Ziziphus mauritiana is a spiny, evergreen shrub or small tree up to 15 m high, with trunk 40 cm or more in diameter; spreading crown; stipular spines and many drooping branches. The fruit is of variable shape and size. It can be oval, obovate, oblong or round, and can be 1-2.5 in (2.5-6.25 cm) long, depending on the variety. The flesh is white and crisp. When slightly underipe, this fruit is a bit juicy and has a pleasant aroma. The fruit's skin is smooth, glossy, thin but tight.

The species is believed to have originated in Indo-Malaysian region of South-East Asia. It is now widely naturalised throughout the Old World tropics from Southern Africa through the Middle East to the Indian Subcontinent and China, Indomalaya, and into Australasia and the Pacific Islands. While the Rhamnaceae family are considered nitrogen fixing trees, Ziziphus mauritiana can form dense stands and become invasive in some areas, including Fiji and Australia, and has become a serious environmental weed in Northern Australia. It is a fast-growing tree with a medium lifespan, that can quickly reach up to 10–40 ft (3 to 12 m) tall.

Botany 

Ziziphus mauritiana is a medium-sized tree that grows vigorously and has a rapidly developing taproot, a necessary adaptation to drought conditions. The species varies widely in height, from a bushy shrub 1.5 to 2 m tall, to a tree 10 to 12 m tall with a trunk diameter of about 30 cm. Z. mauritiana may be erect or wide-spreading, with gracefully drooping thorny branches, zigzag branchlets, thornless or set with short, sharp straight or hooked spines.

The leaves are alternate, ovate or oblong elliptic with rounded apex, with 3 depressed longitudinal veins at the base. The leaves are about 2.5 to 3.2 cm long and 1.8 to 3.8 cm wide having fine tooth at margin. It is dark-green and glossy on the upper side and pubescent and pale-green to grey-green on the lower side. Depending on the climate, the foliage of the Z. mauritiana may be evergreen or deciduous.

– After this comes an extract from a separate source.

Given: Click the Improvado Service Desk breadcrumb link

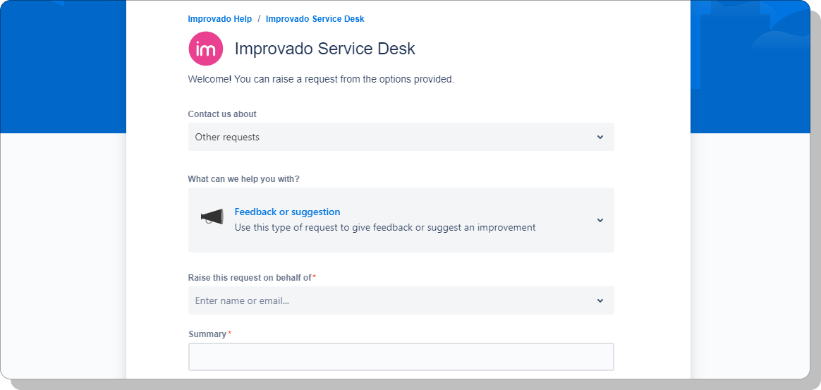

The flowers are tiny, yellow, 5-petalled and are usually in twos and threes in the leaf axils. Flowers are white or greenish white and the fruits are orange to brown, 2–3 cm long, with edible white pulp surrounding a 2-locular pyrene.

This quick growing tree starts producing fruits within three years. The fruit is a soft, juicy, drupe that is 2.5 cm diameter, though in some cultivars the fruit size may reach up to 6.25 cm long and 4.5 cm wide. The form may be oval, obovate, round or oblong; the skin smooth or rough, glossy, thin but tough. The fruit ripen at different times even on a single tree. Fruits are first green, turning yellow  as they ripen. The fully mature fruit is entirely red, soft, juicy with wrinkled skin and has a pleasant aroma.  The ripe fruit is sweet and sour in taste. Both flesh texture and taste are reminiscent of apples. When under ripe the flesh is white and crispy, acid to subacid to sweet in taste.  Fully ripe fruits are less crisp and somewhat mealy; overripe fruits are wrinkled, the flesh buff-coloured, soft, spongy and musky. At first the aroma is apple like and pleasant but it becomes peculiarly musky when overripe. There is a single, hard, oval or oblate, rough central stone which contains 2 elliptic, brown seeds, 1/4 in (6mm) long.

Ecology 
Ziziphus mauritiana is a hardy tree that copes with extreme temperatures and thrives under rather dry conditions with an annual rainfall of 6 to 88.5 in (15–225 cm). In Fiji, sometimes naturalised Ber trees grow along roadsides and in agricultural land, usually near sea level but occasionally up to an elevation of about 600 m.  It also grows well on laterite, medium black soils with good drainage, or sandy, gravelly, alluvial soil of dry river-beds where it is vigorously spontaneous. In Australia, this species grows on a wide variety of soil types, including cracking clays, solodic soils and deep alluvials, in the tropics and sub-tropics where the average annual rainfall is in the range 470-1200mm. In the drier parts of this range, it grows best in riparian zones. Commercial cultivation usually extends up to 1000 m. Beyond this elevation trees do not perform well, and cultivation becomes less economical.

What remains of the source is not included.